Let me put it a different way: if you had the source code for AWS's S3 or DynamoDB, they wouldn't be of any use to you. They're so complex and proprietary that if you wanted to form a company to offer competing services, you'd be better off and would get a product to market faster by building the functionality from the ground up (unless you could somehow take the entire team that has expertise with the existing software with you). The source would probably have value for bug-bounty hunters and blackhat hackers, but someone wanting to build similar services would be better off starting from scratch with the latest platforms (e.g. Rust) and programming/validation techniques.

Very specialized cutting-edge areas like self-driving cars and computer vision that have advanced algorithms and machine learning are exceptions. I think blockchain tech is well enough understood that it's past that stage, except perhaps for complex smart contracts, especially ones that involve multiple blockchains, and maybe advances to speed up network transaction speed.
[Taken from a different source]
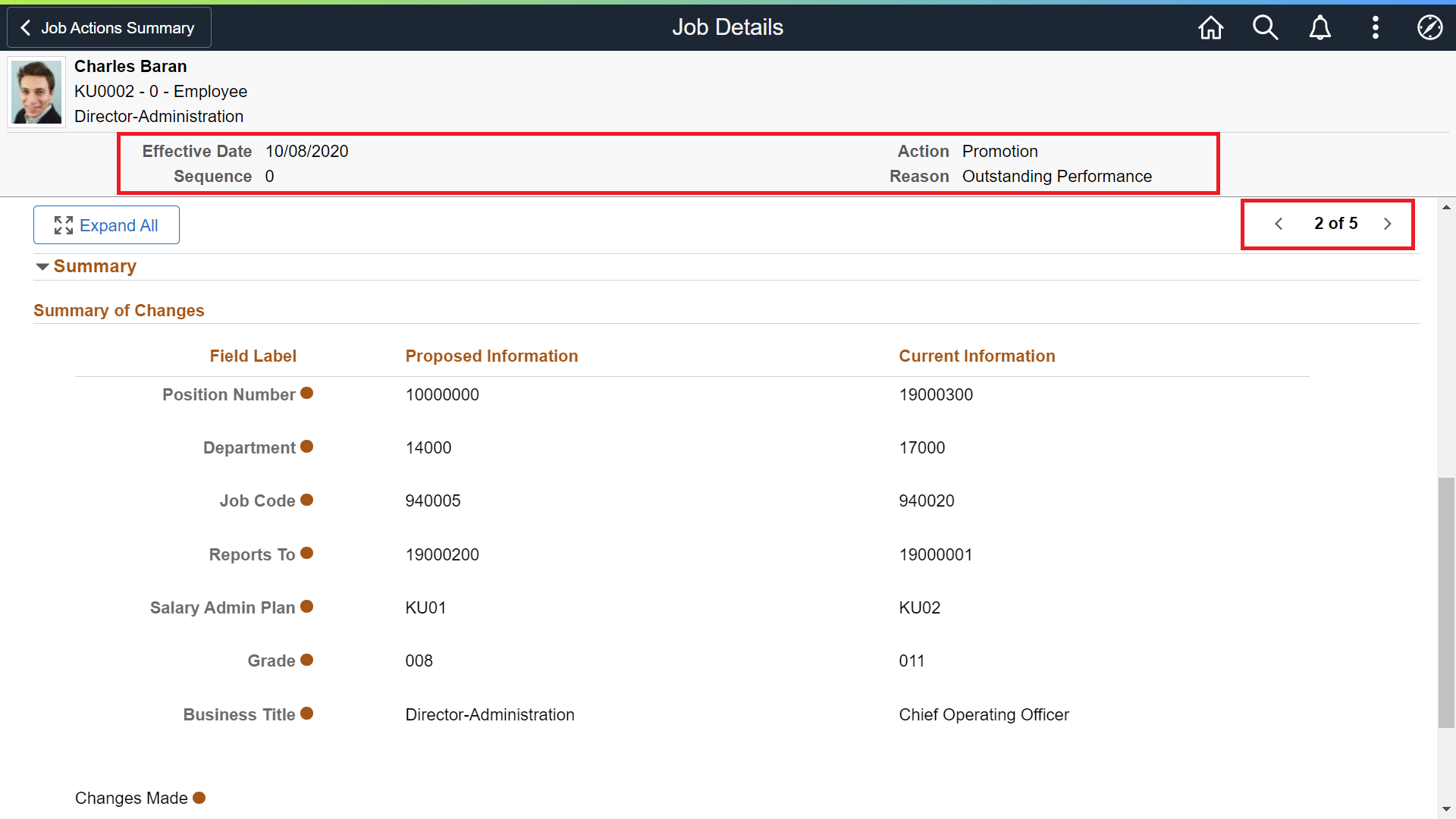Go to the next job action record
Image resolution: width=1456 pixels, height=819 pixels.
coord(1387,224)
I have no blockchain expertise whatsoever, but I'm pretty sure I could build a cryptocurrency from scratch from first principles given my existing knowledge of cryptographic primitives, and having skimmed Satoshi's original whitepaper and read casually on the topic. There's probably some fine-tuning magic in getting a few parameters right (like block size, difficulty, whether to be deflationary, etc.) but the basic structure of blockchain tech is pretty well understood by this point by people interested in the technology, even casually interested folks like myself. You submit a transaction for publication onto the blockchain and offer a fee for a miner to include it in their block. (How the network propagates these requests effectively peer-to-peer I'm not entirely sure, but I imagine that the wallet clients have hardcoded seed servers that they use to discover others for broadcast, after which candidate blocks move peer to peer across the network. There may be discovery techniques similar to other P2P networks.) So-called full nodes probably discover and maintain connections to a suite of other full nodes, which they use to broadcast transactions and candidate blocks across the network.
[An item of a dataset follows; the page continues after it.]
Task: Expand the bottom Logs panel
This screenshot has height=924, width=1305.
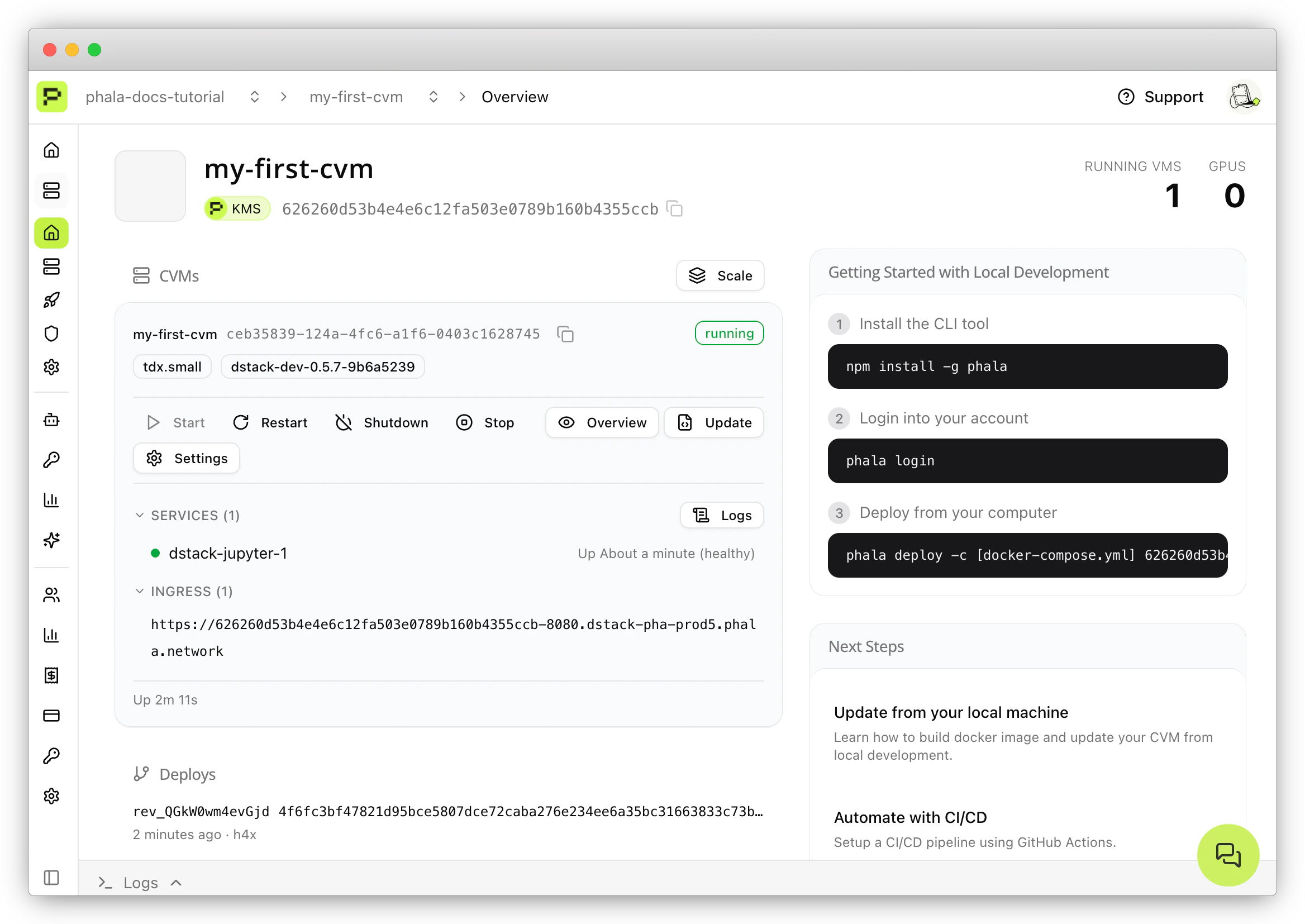Action: tap(140, 883)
A miner successfully cracks the hash for the next block, based on the current difficulty level (set by time since last block), and includes all the pending transactions they know about that fit into the block (limited by block size). The pending transactions are cryptographically validated by their respective wallet public key signatures. You'll need to get that signature validation just right to make sure it's validating every input. Pending transactions include an operation code instructing what operation should be performed: transfer funds to another wallet, transfer funds to another wallet given N out of M signatures from other identities, and so on. More advanced blockchains than BTC have sophisticated programming models with many operations to make "smart contracts"possible involving multiple actors, but you don't need that complexity for a basic working network that can move blockchain currency. Bitcoin has basic operations and multi-signature transactions; Ethereum has a fully Turing-complete programming model, to enable its smart contracts and sophisticated constructs like the DAO. To prevent abuse and infinite loops you have to "pay" for the amount of computational power your transaction/contract uses based on its complexity, and also set a maximum number of operations it will perform before stopping (and you still have to pay for its execution if that happens).

If I was truly going to implement a cryptocurrency from scratch I'd probably start either with Satoshi's original code as a reference minimal implementation, and compare it with the current mainstream BTC clients (which have fixed bugs etc. since then). That's all open source, then adjust as necessary to meet your goals.